2. **Performance Evaluation**:
   - Assess the impact of each hyperparameter on model accuracy, loss, and F1-score.
   - Document observations to identify the most effective configurations.

### Implementation Steps
1. **Baseline Configuration**:
   - Train the model with default or commonly used hyperparameter values.
   - Record baseline performance metrics.
2. **Iterative Testing**:
   - Adjust one hyperparameter at a time while keeping others constant.
   - Monitor changes in performance and identify trends.
3. **Optimal Configuration**:
   - Combine the best-performing hyperparameters into a final configuration for training the model.

This section will detail the experiments conducted and the resulting insights into hyperparameter optimization for the transformer network.


## **IV. Evaluation and Analysis**

### Overview
In this section, we evaluate the performance of the transformer-based model using two primary loss metrics and other relevant performance indicators.

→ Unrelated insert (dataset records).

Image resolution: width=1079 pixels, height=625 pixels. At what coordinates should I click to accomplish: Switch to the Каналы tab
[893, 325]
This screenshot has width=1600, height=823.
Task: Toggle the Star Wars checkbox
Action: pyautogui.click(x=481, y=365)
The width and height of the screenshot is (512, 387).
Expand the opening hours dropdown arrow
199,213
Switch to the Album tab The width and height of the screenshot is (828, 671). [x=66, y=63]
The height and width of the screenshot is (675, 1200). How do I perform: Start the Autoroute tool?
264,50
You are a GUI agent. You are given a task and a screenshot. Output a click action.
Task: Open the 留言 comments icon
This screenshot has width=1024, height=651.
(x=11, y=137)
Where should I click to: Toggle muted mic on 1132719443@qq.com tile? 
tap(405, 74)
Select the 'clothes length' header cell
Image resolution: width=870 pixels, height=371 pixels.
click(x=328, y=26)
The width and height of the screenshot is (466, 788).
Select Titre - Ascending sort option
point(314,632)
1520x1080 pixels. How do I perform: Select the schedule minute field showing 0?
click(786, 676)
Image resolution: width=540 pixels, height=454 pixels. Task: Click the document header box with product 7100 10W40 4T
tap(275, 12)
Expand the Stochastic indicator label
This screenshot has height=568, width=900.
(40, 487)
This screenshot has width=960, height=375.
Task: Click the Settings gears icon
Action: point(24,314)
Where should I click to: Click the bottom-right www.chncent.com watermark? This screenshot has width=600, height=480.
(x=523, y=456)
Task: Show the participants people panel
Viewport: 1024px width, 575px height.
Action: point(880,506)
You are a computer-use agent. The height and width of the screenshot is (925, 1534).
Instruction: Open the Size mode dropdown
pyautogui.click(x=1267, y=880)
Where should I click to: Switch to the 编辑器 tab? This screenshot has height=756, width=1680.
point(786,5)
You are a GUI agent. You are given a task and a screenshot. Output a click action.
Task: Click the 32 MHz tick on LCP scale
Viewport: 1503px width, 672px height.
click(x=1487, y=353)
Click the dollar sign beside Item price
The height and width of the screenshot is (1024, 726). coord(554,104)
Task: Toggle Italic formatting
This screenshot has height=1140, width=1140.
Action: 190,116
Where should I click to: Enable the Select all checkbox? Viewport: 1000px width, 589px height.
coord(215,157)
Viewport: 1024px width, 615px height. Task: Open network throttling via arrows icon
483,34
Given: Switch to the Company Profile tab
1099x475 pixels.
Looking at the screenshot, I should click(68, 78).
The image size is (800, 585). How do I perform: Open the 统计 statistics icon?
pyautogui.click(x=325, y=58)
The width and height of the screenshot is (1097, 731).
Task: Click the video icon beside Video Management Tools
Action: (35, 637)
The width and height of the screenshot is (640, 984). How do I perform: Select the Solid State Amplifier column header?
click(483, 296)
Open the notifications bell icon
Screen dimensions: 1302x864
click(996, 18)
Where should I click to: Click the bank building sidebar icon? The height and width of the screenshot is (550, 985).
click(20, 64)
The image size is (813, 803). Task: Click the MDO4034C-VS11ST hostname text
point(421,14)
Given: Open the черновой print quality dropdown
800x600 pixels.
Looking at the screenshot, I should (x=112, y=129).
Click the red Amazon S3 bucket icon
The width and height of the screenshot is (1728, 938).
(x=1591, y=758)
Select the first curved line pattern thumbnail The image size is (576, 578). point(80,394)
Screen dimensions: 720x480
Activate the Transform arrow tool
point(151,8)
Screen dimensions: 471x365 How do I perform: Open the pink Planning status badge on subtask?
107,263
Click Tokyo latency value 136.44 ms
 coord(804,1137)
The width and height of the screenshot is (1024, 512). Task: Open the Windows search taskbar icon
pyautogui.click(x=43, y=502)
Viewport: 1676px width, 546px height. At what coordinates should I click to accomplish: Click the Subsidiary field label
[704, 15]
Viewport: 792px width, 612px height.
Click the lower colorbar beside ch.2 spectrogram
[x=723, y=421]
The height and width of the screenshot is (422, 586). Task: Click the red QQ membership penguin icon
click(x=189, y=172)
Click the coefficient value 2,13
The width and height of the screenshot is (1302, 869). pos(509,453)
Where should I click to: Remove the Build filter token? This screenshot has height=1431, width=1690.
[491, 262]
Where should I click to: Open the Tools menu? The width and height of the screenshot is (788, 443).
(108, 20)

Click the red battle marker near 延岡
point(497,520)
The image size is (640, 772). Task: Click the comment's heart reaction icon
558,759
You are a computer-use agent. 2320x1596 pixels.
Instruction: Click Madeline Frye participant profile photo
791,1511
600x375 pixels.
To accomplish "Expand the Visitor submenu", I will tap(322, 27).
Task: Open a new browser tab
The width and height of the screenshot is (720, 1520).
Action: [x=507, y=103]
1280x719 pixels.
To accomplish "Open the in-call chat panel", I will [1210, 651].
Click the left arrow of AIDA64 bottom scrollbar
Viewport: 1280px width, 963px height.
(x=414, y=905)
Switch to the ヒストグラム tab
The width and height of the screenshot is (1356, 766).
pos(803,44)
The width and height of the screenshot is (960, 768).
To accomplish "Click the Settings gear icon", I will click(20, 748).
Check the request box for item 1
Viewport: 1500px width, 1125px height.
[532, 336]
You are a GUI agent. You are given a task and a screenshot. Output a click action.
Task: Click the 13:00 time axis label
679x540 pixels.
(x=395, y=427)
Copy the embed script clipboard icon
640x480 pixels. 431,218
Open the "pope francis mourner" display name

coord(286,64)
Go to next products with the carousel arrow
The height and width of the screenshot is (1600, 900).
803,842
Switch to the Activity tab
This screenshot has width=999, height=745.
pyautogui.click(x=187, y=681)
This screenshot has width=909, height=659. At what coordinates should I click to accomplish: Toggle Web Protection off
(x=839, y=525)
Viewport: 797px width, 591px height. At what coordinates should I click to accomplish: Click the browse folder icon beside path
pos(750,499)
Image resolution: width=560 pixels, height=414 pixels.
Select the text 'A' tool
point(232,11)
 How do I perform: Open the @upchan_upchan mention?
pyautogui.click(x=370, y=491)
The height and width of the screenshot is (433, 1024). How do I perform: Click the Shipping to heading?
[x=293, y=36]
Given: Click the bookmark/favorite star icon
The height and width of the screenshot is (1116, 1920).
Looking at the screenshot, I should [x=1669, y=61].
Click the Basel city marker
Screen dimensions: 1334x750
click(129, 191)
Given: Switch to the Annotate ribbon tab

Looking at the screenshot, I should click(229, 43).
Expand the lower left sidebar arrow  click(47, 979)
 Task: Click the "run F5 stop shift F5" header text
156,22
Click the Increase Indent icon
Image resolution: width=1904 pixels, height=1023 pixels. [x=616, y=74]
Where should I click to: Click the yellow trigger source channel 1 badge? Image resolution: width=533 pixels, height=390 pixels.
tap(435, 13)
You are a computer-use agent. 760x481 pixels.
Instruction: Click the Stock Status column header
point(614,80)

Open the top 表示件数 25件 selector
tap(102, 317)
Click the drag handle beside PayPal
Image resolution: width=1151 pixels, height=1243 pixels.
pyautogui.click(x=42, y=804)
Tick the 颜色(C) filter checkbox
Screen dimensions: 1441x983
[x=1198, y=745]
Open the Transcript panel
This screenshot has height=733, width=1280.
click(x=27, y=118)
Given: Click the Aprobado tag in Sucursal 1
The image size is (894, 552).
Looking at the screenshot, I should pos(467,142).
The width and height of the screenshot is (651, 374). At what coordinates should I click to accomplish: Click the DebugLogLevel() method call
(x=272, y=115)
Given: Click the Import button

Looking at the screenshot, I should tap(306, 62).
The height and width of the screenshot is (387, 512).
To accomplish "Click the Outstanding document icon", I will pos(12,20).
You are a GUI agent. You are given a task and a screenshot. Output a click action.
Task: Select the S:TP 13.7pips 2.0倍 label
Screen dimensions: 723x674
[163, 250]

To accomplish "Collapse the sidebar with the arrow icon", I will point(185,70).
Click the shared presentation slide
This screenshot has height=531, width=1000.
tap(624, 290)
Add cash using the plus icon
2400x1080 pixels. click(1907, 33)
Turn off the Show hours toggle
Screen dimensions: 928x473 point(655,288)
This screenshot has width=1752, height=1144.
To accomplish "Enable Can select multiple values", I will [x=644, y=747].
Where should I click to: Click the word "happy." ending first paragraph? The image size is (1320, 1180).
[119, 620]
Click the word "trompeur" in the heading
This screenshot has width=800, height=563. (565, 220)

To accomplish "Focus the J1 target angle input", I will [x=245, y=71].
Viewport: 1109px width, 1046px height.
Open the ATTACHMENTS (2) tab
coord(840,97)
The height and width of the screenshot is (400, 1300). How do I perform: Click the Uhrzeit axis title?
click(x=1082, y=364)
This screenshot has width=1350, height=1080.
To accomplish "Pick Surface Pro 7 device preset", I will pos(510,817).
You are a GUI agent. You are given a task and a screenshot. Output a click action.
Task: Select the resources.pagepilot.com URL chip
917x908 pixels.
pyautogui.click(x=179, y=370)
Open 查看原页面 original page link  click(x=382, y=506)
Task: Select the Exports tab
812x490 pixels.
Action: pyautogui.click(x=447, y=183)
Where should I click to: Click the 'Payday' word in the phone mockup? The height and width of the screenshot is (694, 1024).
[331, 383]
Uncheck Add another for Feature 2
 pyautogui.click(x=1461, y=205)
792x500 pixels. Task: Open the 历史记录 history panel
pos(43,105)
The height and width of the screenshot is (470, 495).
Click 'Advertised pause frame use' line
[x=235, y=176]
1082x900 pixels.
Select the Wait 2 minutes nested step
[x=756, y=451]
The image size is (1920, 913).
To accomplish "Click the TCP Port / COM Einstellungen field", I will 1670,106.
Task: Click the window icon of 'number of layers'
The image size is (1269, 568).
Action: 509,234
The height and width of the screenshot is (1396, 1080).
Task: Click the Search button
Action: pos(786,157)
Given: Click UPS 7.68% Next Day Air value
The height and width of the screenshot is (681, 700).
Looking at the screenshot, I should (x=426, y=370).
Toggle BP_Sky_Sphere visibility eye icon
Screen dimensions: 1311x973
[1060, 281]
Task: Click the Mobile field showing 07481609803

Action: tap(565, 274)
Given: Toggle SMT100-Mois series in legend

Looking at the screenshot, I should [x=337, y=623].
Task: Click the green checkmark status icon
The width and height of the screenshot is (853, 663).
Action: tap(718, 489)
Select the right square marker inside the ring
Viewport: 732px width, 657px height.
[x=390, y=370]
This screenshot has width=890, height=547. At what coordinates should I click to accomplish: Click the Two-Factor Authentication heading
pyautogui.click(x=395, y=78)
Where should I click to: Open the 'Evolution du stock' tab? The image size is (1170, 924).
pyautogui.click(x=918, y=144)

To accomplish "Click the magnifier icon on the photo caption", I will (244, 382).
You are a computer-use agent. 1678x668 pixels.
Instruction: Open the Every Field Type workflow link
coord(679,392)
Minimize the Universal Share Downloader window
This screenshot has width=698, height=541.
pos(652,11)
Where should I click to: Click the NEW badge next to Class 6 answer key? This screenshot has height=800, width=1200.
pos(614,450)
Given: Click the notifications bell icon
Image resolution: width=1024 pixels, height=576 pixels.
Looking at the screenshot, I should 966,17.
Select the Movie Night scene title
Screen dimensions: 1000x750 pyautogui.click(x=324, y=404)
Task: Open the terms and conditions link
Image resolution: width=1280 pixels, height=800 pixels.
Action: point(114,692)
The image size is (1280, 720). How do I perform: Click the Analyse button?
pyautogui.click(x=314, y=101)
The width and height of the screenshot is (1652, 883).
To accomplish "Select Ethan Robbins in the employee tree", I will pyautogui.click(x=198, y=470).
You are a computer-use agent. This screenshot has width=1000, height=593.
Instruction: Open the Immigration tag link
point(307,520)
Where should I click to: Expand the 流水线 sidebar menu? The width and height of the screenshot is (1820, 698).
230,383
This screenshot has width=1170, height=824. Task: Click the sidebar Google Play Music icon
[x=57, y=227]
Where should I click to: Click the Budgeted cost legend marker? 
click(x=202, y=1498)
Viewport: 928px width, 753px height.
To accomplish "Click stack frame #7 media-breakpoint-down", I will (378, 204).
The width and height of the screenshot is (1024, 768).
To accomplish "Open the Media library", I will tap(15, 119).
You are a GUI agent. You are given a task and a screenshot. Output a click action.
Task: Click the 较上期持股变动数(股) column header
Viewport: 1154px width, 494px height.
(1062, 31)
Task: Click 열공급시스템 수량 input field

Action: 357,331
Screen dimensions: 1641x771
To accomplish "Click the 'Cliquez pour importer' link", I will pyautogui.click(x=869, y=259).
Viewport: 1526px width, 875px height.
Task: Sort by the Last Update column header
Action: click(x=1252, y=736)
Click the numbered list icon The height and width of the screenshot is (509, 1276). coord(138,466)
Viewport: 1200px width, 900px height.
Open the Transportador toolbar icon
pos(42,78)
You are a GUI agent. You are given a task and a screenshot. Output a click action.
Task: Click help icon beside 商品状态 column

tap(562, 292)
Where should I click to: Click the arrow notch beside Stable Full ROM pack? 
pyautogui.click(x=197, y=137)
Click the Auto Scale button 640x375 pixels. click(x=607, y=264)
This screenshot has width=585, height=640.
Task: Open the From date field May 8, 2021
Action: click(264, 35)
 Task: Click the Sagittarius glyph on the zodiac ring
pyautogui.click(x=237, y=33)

The focus will be on understanding the model's strengths, limitations, and areas for improvement.

### Metrics
1. **Score Prediction Accuracy**:
   - Measure the actual distance between predicted scores and the true game scores (e.g., Mean Squared Error or Mean Absolute Error).
   - Assess how well the model captures the scoring trends in games.
2. **Winning Outcome Prediction**:
   - Evaluate the model's ability to correctly predict the winning team (e.g., Accuracy, F1-score).
   - Analyze classification performance using confusion matrices.

### Goals
1. **Performance Metrics**:
   - Quantify how accurately the model predicts game outcomes and scores.
   - Identify patterns or biases in the model’s predictions.
2. **Visual Representations**:
   - Plot training and validation loss over epochs.
   - Generate confusion matrices for winning outcome predictions.
   - Visualize score prediction distributions.
3. **Strengths and Limitations**:
   - Discuss areas where the model performs well and where it struggles.
   - Identify real-world scenarios where the model could be applied effectively.
4. **Future Improvements**:
   - Suggest ways to enhance the model, such as adjusting hyperparameters, adding new features, or increasing dataset size.

This section will summarize the model's overall performance, supported by quantitative metrics and visualizations.